ゲーム「Fate」に登場する冥界の女王「エレシュキガル」の性質を徹底解説 ― 底なしの性欲と圧倒的な死の力(前編)
■第一の神話「イナンナの冥界下り」
こちらは「イナンナが、エレシュキガルの統治する冥界(地下世界)へ降りてきたことによる大騒ぎ」の物語で、紀元前2000年期前半ごろに今日まで伝わる形として書き留められた、数多くの大小の文章から再構成されたものです。
物語は唐突に、イナンナが何らかの理由から(天界と地上を支配するイナンナが、姉エレシュキガルに代わり冥界をも支配しようと求めた、と予想されているが、正確にはよくわかっていない)、冥界へ下ることを決意した場面からはじまります。
イナンナはあらゆる聖堂を捨て去ると、数多くの宝石や装飾品、貴婦人の服(バラの衣装)などで身を飾り、エレシュキガルの許可を得た上で、7つの門をくぐり冥界へと下りていきます。

☆ ☆ ☆ ☆ ☆

- 課題の指示 -
エレシュキガルを解説する本文を引き継ぎ、最後の文の後から続きを書いてください。 この後に続く記録は参照しなくてかまいません。

☆ ☆ ☆ ☆ ☆

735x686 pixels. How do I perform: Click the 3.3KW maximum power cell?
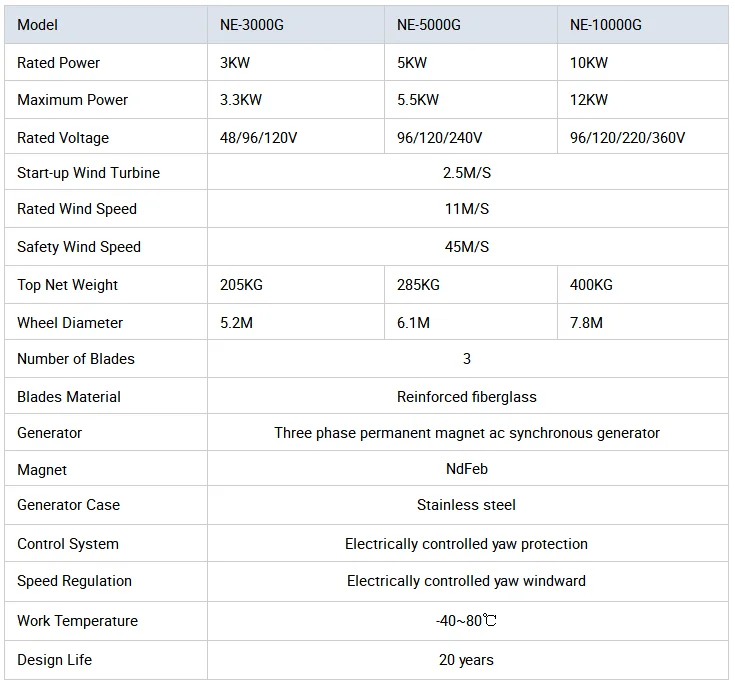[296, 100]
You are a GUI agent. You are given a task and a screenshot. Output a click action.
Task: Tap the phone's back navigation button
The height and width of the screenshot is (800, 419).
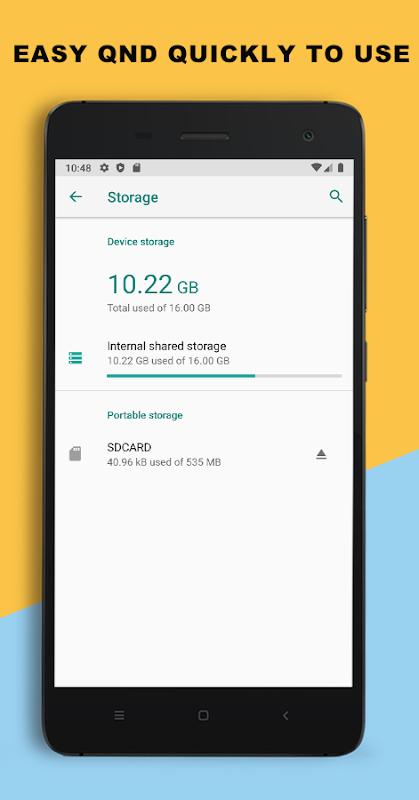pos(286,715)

☆ ☆ ☆ ☆ ☆

- 課題の解答 -
ですが、エレシュキガルはイナンナの来訪と、彼女がきらびやかに着飾っていることの報告を聞くや「ふとももを打ち、唇を噛んで」大きな怒りを露わにしていました。そしてエレシュキガルは、7つの門の門番たちに「イナンナが1つの門をくぐるたびに、少しずつ持ち物や服を取り去れ」と命じるのです。
イナンナは門をくぐるたびに抗議するのですが、門番たちは「冥界の掟が実行されたのです、冥界の礼拝法規をとやかく言ってはいけません」と相手にしません。冥界の掟には、たとえ神であれども逆らうことはできないのです。
最終的にイナンナは全裸にされてしまうのですが、彼女はこれが冥界へ下る人間と同じ扱い、ということに気が付きません。このように7つの門をくぐり抜けた先には、冥界の女王エレシュキガルと裁判官たちが控えていました。そしてイナンナは判決を下され、エレシュキガルの「死の目」を受けて命を奪われます。
これに際してエレシュキガルは「イナンナに向けて怒りの言葉と罪の叫びを発した」とあり、エレシュキガルの怒りがいかほど強いものであったかが表現されています。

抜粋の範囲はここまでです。